John looked shocked for a moment, but his face quickly returned to fury. He clenched his fists and turned red. “I don’t try?” He pointed to himself. “I don’t have affection for you?”
I realized I had said too much, pushed him too far. Would he turn me in? Take me to the authorities? An asylum? He took those long, powerful strides in my direction, and I backed up until I bumped into the wall. He grabbed me by the arm, pulled me toward him, and held me inches from his face. He sighed, closed his eyes, and lowered his voice to a whisper. “Do you not understand how much I care for you?”
I trembled. “I—”
Before I could speak, his lips were against mine. His hand slid up my neck and into my hair. Then he pulled away and dropped his head. “I’m sorry.” He took his hands away from my body and placed them on the wall behind me.
I took deep breaths. I tried to catch his eyes with mine, but he hid them from me.
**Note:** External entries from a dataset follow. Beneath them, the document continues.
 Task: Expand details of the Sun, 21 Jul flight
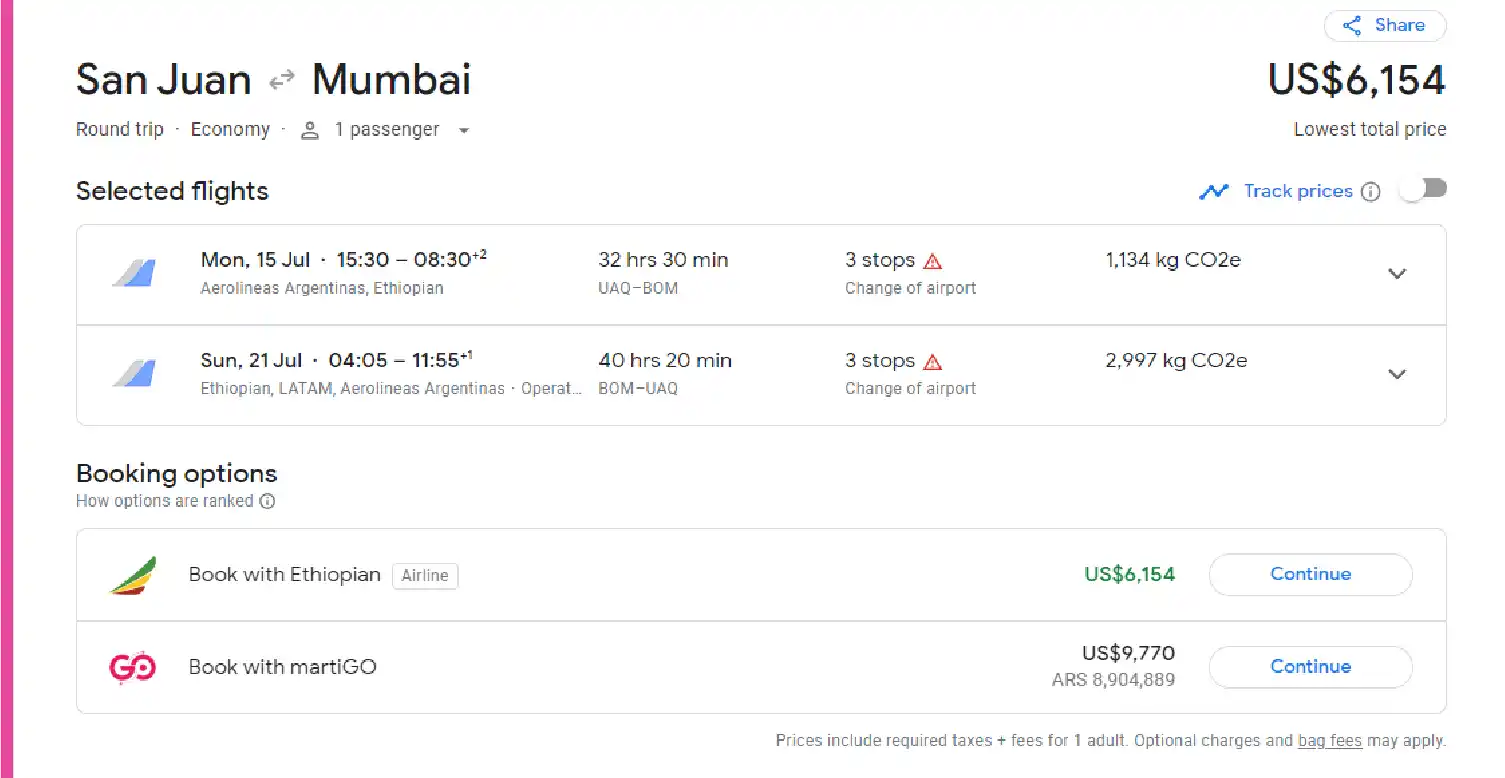tap(1397, 374)
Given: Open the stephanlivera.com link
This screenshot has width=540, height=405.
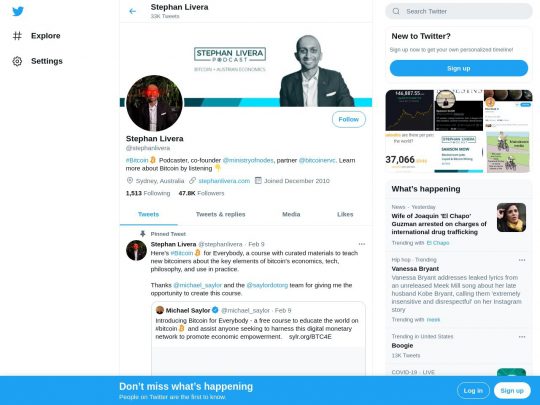Looking at the screenshot, I should (224, 181).
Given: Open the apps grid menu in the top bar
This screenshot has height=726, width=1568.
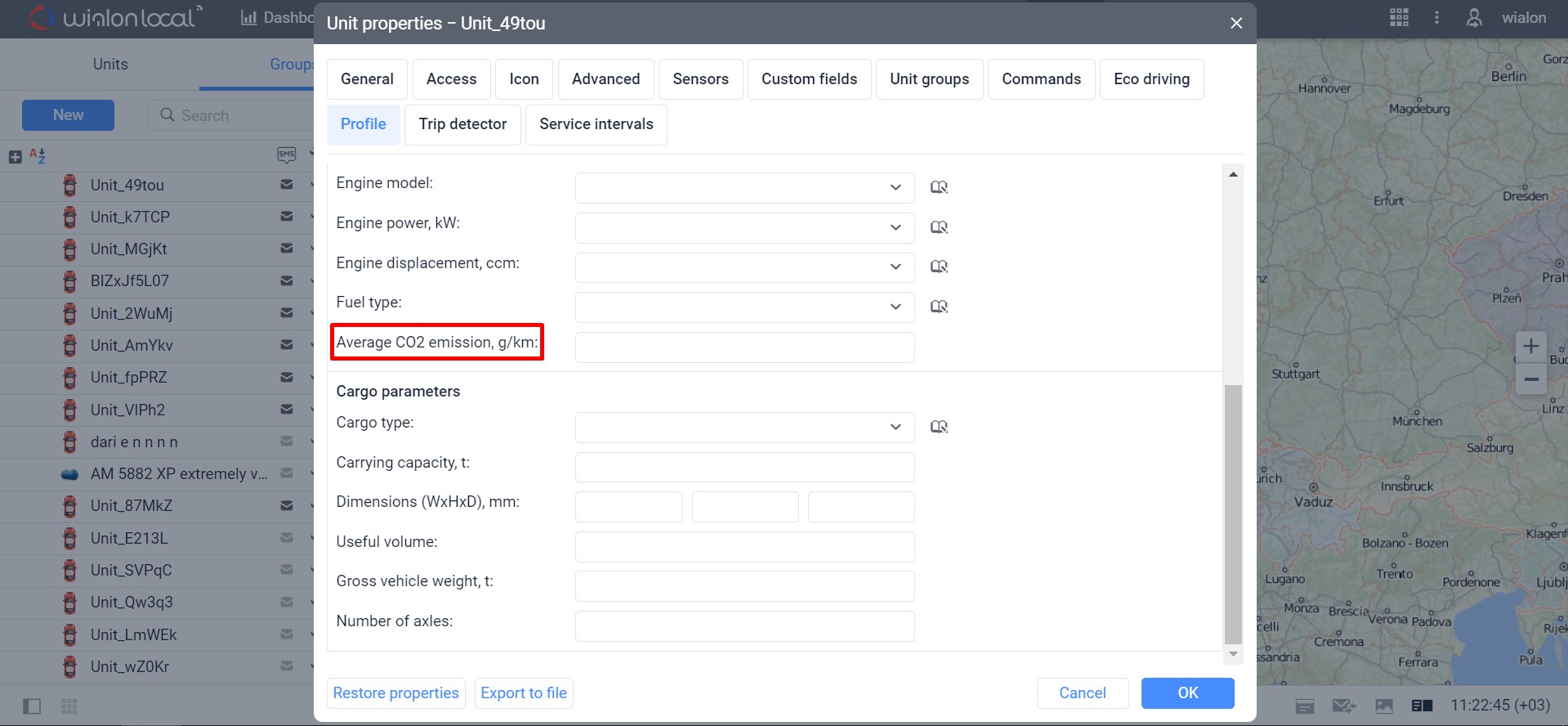Looking at the screenshot, I should [x=1399, y=18].
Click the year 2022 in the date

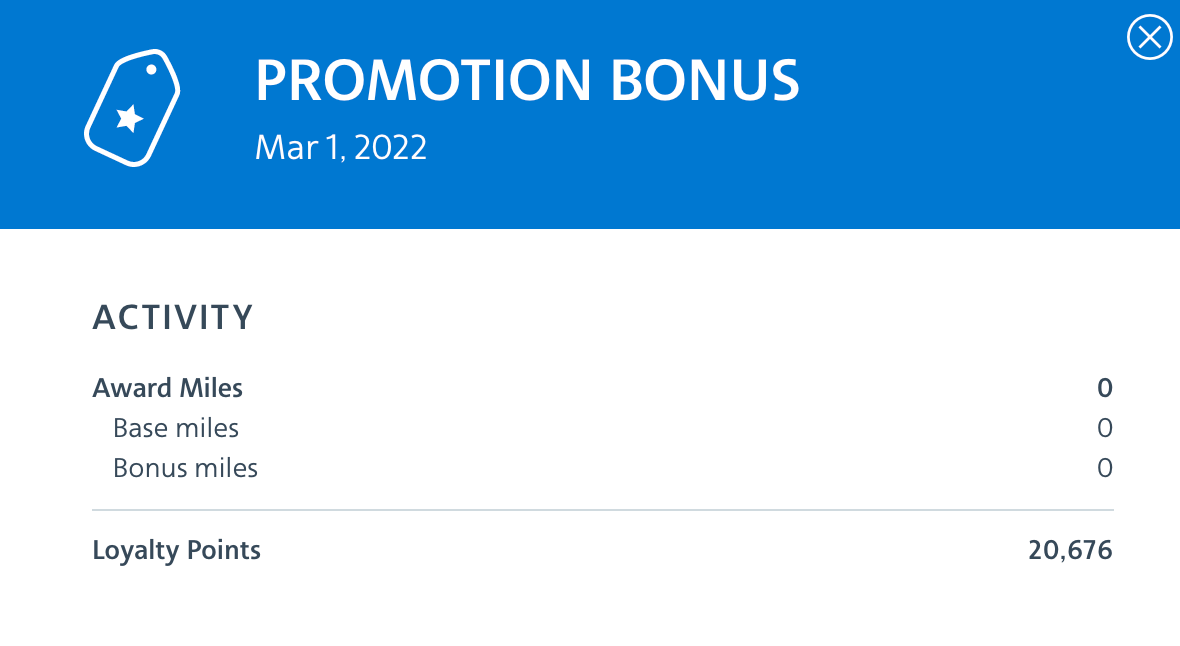click(x=390, y=148)
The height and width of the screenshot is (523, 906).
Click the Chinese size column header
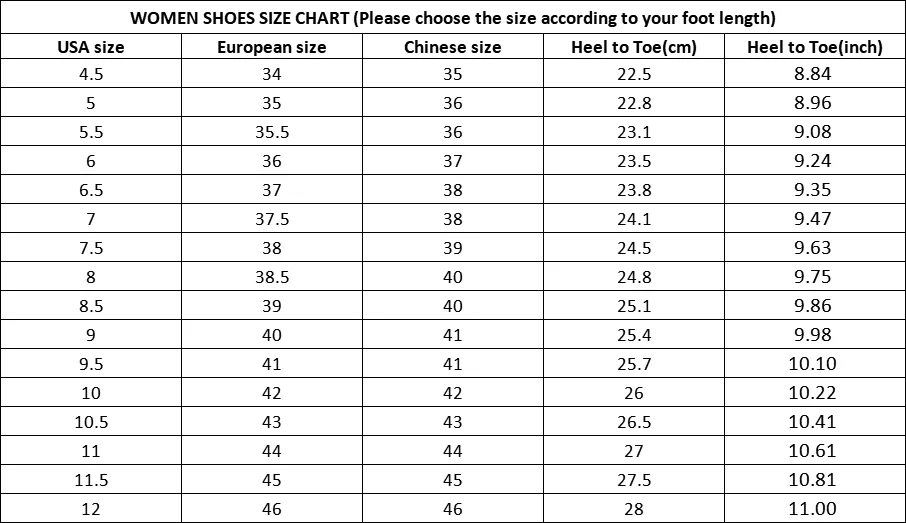452,46
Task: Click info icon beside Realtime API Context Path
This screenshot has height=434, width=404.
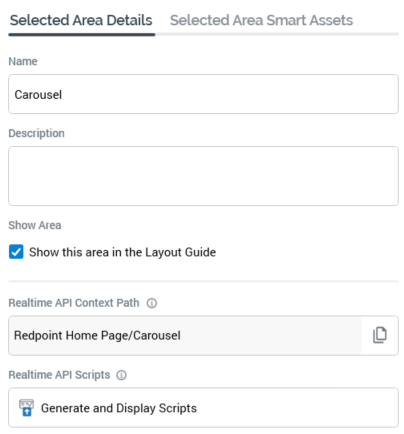Action: (x=152, y=303)
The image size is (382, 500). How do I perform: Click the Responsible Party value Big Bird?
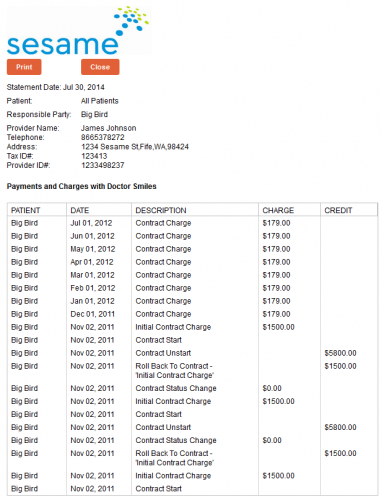tap(94, 114)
My lips quivered, wanting to say something, anything. I brought my hand up to touch his face, hesitated. He really loved me. Then I imagined kissing him—how he’d feel if I did, how I’d feel—so I did. I kissed him.
Surprised, his eyes shot open, but I didn’t stop. He wrapped his arms around me tight and pressed his lips and body against me. I think I heard the little girl giggle. It may have been me.
We rose as if to go somewhere but lost our footing and fell against the wall together. The beast jumped in surprise. The mirror depicting the woman on the beach fell off the wall and broke on the floor. I heard a crack and the cling-cling and crackle of glass shattering, but I didn’t care.
We stumbled to the bedstead and fell onto the bed, but John stood back up and began unbuttoning his shirt. I reached back and unbuttoned my dress, starting with the high collar. John removed his shirt and began helping me undo the buttons I could not reach. When I felt the cool air on my skin, I remembered I wasn’t wearing a corset or a corset cover. At the sight of my bare flesh, John exhaled from his gut, abandoned the buttons, and lifted me farther onto the bed. He got onto his knees over me, lifted my petticoats and dress to my waist, and bundled them between us. He stopped and locked his dark brown eyes on mine, and for the briefest of moments I saw into him and felt him see into me, and in that moment we understood each other completely. Then he slid his hands into my hair and kissed me. I felt his hot skin on my hands, and he slid his down my back under my dress. Exhilaration flowed up and over me, followed by a sensation I did not know. I let go of something then. I didn’t know what, but I had never felt so out of control, so liberated. Free.